Because the jury found Stephenson guilty, it apparently inferred from the circumstantial evidence that the State had sufficiently proven the various elements of burglary as it was defined by the trial court in the charge. See Tex. Penal Code Ann. § 30.02(a)(1). Under Texas law, the State was not required to prove that Stephenson actually committed or attempted to commit theft to prove that he was guilty of burglarizing J.H.'s home. See Langs v. State, 183 S.W.3d 680, 686 (Tex. Crim. App. 2006) ("A person charged with burglary under Section 30.02(a)(1) is guilty of that offense the moment that he crosses the threshold of a habitation without consent and with the intent to commit the underlying felony."); Garcia v. State, 571 S.W.2d 896, 899 (Tex. Crim. App. 1978) (noting that the offense of burglary may be complete regardless of whether any theft occurs).
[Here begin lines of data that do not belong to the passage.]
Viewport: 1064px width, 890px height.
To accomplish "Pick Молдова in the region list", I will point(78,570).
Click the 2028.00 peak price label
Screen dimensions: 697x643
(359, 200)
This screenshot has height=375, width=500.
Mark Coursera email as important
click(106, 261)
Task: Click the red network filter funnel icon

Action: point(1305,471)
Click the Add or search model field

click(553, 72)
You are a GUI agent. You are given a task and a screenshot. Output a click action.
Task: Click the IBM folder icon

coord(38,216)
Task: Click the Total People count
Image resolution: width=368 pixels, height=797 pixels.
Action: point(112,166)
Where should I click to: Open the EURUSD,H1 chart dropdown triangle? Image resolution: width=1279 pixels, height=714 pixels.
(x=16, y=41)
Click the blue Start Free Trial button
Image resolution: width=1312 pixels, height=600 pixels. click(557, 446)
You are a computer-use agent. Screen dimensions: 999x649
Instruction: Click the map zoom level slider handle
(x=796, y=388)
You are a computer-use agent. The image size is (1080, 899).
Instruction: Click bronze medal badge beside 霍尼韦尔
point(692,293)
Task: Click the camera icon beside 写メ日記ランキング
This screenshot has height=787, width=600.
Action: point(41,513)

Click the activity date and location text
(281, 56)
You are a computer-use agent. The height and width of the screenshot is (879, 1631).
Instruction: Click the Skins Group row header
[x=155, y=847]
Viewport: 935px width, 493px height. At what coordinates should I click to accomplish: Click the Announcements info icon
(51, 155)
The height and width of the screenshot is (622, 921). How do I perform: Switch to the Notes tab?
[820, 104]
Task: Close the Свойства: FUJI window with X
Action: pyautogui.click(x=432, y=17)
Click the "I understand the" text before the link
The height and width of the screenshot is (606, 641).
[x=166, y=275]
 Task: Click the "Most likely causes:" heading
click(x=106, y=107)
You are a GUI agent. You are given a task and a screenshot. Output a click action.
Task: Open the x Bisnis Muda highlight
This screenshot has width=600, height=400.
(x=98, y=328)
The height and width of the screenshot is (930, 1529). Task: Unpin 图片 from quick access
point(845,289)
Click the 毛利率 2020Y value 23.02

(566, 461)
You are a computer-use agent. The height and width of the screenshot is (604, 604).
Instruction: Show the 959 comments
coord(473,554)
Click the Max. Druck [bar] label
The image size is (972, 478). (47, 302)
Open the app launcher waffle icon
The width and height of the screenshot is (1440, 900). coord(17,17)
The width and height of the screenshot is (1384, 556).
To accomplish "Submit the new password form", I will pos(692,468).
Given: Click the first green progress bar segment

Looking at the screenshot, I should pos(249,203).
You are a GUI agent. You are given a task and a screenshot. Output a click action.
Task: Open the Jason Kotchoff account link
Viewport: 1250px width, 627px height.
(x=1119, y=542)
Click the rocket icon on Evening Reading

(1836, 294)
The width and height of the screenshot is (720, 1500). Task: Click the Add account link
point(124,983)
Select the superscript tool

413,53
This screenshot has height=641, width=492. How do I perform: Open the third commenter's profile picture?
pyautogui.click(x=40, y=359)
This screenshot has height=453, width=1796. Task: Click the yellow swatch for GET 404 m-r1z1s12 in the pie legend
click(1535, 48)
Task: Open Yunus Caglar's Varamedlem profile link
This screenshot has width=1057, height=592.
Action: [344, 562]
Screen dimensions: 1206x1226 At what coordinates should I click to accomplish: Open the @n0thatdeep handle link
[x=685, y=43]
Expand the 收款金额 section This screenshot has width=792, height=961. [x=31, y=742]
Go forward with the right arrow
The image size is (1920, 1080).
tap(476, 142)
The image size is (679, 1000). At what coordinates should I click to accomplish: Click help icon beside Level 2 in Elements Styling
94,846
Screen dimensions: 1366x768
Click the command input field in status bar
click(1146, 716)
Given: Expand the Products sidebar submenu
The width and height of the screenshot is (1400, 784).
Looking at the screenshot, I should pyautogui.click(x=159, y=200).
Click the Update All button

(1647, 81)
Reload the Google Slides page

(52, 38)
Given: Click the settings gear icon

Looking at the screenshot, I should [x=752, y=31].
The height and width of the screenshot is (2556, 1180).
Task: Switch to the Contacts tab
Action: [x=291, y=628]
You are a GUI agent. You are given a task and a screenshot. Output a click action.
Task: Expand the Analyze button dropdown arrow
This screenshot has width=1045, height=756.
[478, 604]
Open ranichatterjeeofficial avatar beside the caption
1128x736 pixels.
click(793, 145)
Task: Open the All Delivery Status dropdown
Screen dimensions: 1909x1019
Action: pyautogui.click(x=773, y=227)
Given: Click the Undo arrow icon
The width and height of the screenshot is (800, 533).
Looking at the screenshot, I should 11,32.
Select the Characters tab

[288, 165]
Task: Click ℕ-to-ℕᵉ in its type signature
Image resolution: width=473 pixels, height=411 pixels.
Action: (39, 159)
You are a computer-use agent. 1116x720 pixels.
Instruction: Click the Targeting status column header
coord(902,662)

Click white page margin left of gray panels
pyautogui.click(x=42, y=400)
The application paragraph of the charge states:
Now, if you believe from the evidence beyond a reasonable doubt that in Jefferson County, Texas, on or about October 2, 2012, the defendant Milton D. Stephenson did, with the intent to commit theft, enter a habitation owned by [J.H.] without his effective consent, you shall find the defendant guilty of the offense of burglary of a habitation as alleged in the indictment.
Unless you so find, or if you have a reasonable doubt thereof, you shall find the defendant NOT GUILTY.
In his brief, Stephenson acknowledges that the State was not required to prove that he actually committed or accomplished the intended theft to satisfy its burden of showing that he was guilty of committing burglary. Instead, Stephenson suggests that the inference the jury should have made from the circumstances proven at trial regarding his entry into J.H.'s home was that he was not acting rationally and because he was acting in an irrational way, the circumstances do not show that he intended to steal anything from J.H.'s home. According to Stephenson, the testimony of the witnesses suggests that he "was unstable, under the influence of an illegal or abused substance, or otherwise not acting in a normal or rational state of mind." However, none of the testimony admitted during the trial shows that Stephenson took or claimed that he had taken illegal drugs or substances before he entered the home, and none of the testimony indicates that he was found with any drugs when he was arrested. The record also contains no testimony from any witnesses who suggested that Stephenson was mentally ill.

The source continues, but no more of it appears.